Could you reproduce the passage of the vaccine-injury article between "That changed in" and "or subcutaneously (SCIg).", inclusive?

## READING TEXT
- - -
Dr. Danice Hertz, who was diagnosed with an adverse reaction to Pfizer’s COVID-19 vaccine, has had ups and downs since getting the jab in December 2020. During one of the more recent stretches, she was “constantly in horrible pain.”

That changed in February, when she began infusions of immunoglobulin, or antibodies, a type of protein that helps protect the immune system.

“That’s what my doctor recommended, and it’s really helped me,” Hertz, a retired gastroenterologist who lives in California, told The Epoch Times. “I would say it’s at least 50 percent improvement, maybe a little more than that.”

The drug is being covered by Medicare, as Hertz recently turned 65.

Hertz isn’t the only person to have responded well to immunoglobulin, which can be administered intravenously (IVIg) or subcutaneously (SCIg).

Brianne Dressen, who suffered severe neurological problems after getting AstraZeneca’s COVID-19 vaccine on Nov. 4, 2020, was advised by an expert in Germany to try the drug.

The expert also said two other treatments could work: rituximab, a monoclonal antibody typically used to treat autoimmune diseases, or plasmapheresis, an elaborate process that involves removing blood from a patient, separating the plasma, and returning it to the same patient.
- - -
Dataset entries
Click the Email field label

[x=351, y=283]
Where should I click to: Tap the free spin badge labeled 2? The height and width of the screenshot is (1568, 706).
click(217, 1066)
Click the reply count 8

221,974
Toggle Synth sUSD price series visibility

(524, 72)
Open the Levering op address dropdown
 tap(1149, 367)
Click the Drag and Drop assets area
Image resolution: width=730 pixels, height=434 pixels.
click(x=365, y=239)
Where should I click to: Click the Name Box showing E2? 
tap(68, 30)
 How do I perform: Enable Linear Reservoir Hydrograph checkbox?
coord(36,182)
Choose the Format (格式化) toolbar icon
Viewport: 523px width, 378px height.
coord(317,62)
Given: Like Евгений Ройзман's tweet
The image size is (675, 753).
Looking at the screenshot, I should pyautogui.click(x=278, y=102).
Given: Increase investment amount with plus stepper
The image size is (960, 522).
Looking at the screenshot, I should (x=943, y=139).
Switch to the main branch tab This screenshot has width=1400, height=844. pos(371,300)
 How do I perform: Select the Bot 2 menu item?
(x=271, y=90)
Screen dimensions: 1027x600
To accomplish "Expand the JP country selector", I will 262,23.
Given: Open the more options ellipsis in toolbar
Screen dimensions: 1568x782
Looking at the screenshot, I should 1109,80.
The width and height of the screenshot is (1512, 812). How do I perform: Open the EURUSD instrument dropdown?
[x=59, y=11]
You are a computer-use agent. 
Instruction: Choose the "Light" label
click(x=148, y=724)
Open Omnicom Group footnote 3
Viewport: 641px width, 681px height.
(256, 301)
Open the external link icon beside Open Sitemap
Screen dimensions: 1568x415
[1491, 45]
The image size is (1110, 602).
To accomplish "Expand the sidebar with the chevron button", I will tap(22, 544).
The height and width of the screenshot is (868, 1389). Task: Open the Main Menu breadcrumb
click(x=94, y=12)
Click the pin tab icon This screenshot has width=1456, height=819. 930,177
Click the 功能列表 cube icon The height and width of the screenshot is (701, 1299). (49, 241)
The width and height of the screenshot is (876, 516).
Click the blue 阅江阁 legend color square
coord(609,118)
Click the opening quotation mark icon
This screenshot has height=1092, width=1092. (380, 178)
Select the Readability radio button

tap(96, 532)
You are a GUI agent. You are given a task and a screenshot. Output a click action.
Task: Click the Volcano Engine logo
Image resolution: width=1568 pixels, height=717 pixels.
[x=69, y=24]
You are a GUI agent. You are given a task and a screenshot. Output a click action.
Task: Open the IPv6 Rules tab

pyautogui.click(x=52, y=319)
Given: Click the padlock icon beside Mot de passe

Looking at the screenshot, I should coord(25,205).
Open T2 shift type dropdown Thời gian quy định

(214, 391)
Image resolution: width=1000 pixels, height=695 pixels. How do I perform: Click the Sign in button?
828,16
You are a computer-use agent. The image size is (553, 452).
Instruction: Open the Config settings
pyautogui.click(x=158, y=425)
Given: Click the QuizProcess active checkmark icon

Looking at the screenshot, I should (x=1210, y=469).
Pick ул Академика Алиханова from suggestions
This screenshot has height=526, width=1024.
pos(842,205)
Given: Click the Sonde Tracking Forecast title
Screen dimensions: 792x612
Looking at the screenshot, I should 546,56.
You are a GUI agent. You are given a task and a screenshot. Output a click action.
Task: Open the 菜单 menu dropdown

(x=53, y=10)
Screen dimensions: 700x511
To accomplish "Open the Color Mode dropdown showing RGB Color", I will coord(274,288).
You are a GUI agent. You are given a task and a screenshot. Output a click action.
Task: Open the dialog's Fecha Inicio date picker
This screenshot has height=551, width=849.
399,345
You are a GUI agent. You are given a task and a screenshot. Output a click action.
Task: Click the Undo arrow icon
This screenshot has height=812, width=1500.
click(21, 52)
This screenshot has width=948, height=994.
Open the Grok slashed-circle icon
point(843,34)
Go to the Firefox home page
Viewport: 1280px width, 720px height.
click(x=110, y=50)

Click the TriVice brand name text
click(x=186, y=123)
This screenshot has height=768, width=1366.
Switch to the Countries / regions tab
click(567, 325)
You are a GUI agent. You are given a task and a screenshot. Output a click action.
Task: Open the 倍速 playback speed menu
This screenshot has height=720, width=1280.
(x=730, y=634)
- - -
## FINISHED TASK
That changed in February, when she began infusions of immunoglobulin, or antibodies, a type of protein that helps protect the immune system.

“That’s what my doctor recommended, and it’s really helped me,” Hertz, a retired gastroenterologist who lives in California, told The Epoch Times. “I would say it’s at least 50 percent improvement, maybe a little more than that.”

The drug is being covered by Medicare, as Hertz recently turned 65.

Hertz isn’t the only person to have responded well to immunoglobulin, which can be administered intravenously (IVIg) or subcutaneously (SCIg).